However, we can normalize your equation,

$$|\psi\rangle = \frac{50.40}{\sqrt{3821.80}}|0\rangle + \frac{35.80}{\sqrt{3821.80}}|1\rangle$$

which is a valid quantum state. Now, starting over with the general state representation,

$$|\psi\rangle = \cos{(\theta/2)}|0\rangle + \sin{(\theta/2)}|1\rangle$$

where $0 \leq \theta \leq \pi$. To solve for $\theta$ we do,

$$\cos{(\theta/2)} = \frac{50.40}{\sqrt{3821.80}}$$ $$\theta = 2 * \cos^{-1}{\bigg(\frac{50.40}{\sqrt{3821.80}}\bigg)} = 1.23523 \text{ radians}$$

We know that action of a quantum gate is found by multiplying the matrix representing the gate with the vector which represents the quantum state.

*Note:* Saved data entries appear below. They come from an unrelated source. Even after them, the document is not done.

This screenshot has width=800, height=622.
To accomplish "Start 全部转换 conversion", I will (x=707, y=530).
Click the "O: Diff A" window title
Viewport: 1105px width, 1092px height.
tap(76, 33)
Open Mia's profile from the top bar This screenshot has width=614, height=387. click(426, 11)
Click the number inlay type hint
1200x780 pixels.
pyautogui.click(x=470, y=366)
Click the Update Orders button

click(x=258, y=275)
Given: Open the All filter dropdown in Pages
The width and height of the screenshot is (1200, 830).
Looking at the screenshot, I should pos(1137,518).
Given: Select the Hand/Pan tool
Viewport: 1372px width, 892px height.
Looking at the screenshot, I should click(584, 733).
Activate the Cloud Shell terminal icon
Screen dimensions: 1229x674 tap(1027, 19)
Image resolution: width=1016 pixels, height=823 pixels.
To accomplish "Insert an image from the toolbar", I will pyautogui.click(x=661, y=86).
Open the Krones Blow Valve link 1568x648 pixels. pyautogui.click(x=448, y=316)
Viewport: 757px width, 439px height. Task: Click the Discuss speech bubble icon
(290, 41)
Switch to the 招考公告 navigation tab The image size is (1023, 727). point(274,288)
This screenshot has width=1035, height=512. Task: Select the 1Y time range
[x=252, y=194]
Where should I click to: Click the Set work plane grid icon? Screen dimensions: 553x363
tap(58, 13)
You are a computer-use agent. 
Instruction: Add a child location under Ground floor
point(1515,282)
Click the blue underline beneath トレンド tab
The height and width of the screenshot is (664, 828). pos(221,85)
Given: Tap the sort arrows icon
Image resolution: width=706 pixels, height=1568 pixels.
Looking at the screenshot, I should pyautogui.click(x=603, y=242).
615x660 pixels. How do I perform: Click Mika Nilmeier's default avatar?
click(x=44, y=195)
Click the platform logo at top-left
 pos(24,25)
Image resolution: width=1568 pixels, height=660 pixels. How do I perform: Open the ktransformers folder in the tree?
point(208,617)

$$|\psi'\rangle = U|\psi\rangle$$

A general unitary must be able to take the $|0\rangle$ to the above state. Such a unitary is

$$ U = \begin{pmatrix} \cos{(\theta/2)} & -e^{i \lambda}\sin{(\theta/2)} \\ e^{i \phi}\sin{(\theta/2)} & e^{i\lambda + i\phi}\cos{(\theta/2)} \end{pmatrix} $$

where $0 \leq \phi < 2\pi$, and $0 \leq \lambda < 2\pi$. In Qiskit you have access to this general unitary using the $u$ gate:

$$u(\theta, \phi, \lambda) = U(\theta, \phi, \lambda)$$

To get our desired state, we will plug in $\phi = \lambda = 0$, and $\theta = 1.23523$:

from qiskit import QuantumCircuit, QuantumRegister, assemble, Aer
from qiskit.visualization import plot_histogram

q = QuantumRegister(1)
qc = QuantumCircuit(q)
qc.u(1.23523,0,0,q)

svsim = Aer.get_backend('statevector_simulator'). # Tell Qiskit how to simulate our circuit
qobj = assemble(qc) # Create a Qobj from the circuit for the simulator to run
result = svsim.run(qobj).result() # Do the simulation and return the result
out_state = result.get_statevector()

>>> print(out_state) # Display the output state vector
[0.81526191+0.j 0.57909241+0.j]

$\cos{(\theta/2)} = \frac{50.40}{\sqrt{3821.80}} \simeq 0.815$ and $\sin{(\theta/2)} = \frac{35.80}{\sqrt{3821.80}} \simeq 0.579$, which agrees with the results of the Qiskit Aer simulator. To visualize the probability distribution of your constructed state, you can run the following:

counts = result.get_counts()
plot_histogram(counts)

Good luck!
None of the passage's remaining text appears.